Yesterday was a good day. I studied a lot more than I had in years and it felt like I could do something. I was happy. I was content with myself and I was hopeful.
Should've known it won't last for long lol. I still remember when I was younger I used to be grateful for the day I didn't have breakdowns that's how often I used to have them. It's funny how I was made to believe for years that everything would somehow work out on its own and when it didn't, I was blamed for believing.
I wonder if my older self would look at these moments like I look at my younger self days. Days which were better than they are now.
I kind of want to have proof of these incidents so that I can come back and see what I have survived.
I was conditioned to believe my parents were not shitty people but alas, they are. For a moment I would ignore the fact that they are very close minded people. I would also ignore how they have certain views about marriage that I personally do not agree with.
Today I was eating dinner with them. All of a sudden mother asks if my sister had gotten into a prestigious college or not. I said she didn't get in. I was then asked if I had gotten in any of the jobs I had applied for, I hadn't. My father laughed. My mother scoffed. I was told to apply for clerk or even peon post and ridiculed and then told, "it was just a joke."
I did not find it funny. I've never found your jokes funny.
If I can get through this I can through anything it seems. And I know I would survive this. I would believe more in myself because that's how I have decided to treat myself from now on.

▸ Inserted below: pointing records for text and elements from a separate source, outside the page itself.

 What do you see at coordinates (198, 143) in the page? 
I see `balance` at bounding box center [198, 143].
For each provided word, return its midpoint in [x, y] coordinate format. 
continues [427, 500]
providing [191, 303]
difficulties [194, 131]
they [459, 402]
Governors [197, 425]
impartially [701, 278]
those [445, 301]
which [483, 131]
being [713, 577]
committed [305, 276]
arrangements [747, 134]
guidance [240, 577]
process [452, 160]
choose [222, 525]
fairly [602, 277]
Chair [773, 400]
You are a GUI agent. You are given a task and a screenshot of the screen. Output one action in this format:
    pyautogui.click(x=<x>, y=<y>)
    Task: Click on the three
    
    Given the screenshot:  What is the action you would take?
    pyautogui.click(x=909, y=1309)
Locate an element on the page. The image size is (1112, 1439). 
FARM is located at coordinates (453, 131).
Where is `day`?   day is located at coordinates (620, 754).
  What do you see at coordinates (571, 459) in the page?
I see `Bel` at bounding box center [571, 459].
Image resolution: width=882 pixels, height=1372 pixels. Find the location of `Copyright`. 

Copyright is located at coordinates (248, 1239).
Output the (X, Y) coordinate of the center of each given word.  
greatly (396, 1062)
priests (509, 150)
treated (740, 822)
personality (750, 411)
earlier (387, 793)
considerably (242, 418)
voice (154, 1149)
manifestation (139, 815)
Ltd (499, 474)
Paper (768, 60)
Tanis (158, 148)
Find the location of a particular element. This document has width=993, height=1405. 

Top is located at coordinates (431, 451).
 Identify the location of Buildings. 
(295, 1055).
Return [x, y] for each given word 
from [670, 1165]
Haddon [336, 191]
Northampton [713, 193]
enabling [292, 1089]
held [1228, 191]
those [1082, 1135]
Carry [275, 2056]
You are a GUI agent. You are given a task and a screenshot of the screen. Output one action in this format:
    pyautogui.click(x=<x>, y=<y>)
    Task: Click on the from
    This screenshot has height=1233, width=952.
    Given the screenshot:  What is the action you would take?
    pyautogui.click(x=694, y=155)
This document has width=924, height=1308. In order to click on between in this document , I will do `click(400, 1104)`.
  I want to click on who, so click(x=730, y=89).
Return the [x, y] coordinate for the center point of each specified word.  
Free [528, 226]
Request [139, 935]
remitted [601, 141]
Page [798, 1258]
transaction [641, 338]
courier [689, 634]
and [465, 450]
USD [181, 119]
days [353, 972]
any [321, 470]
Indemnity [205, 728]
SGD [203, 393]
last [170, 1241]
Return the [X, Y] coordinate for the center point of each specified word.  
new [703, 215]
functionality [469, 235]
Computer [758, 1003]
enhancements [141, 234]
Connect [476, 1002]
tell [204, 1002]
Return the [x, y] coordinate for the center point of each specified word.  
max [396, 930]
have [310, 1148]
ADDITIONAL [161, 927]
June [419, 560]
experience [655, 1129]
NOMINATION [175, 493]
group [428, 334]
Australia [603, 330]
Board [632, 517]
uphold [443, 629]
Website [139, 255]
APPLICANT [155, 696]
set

With respect, that is.
One of these days I'm going to make it big, not because I want to shut you all losers but because I deserve to be happy after all the hell you've put me through.
That day you would lie about how you had believed in me but I would know that you hadn't believed in me because I would have this proof.
Anyways, I have realised I do have an idol now. Taylor Alison Swift. I know it's not as smart as having a scientist or i don't know having like someone like APJ Kalam as your idol but it is what it is. This woman has been through hell and survived. I too aspire to survived this shit I am in now.
You seem to be doing better than I am and I hate it.
Anyways.
I can do this.
Fighting me.
Also, I fucking love all Haikyuu characters.
Once I have means to earn tons of money I would buy all Haikyuu manga and cry while reading them because that's how much I love each and every one of them.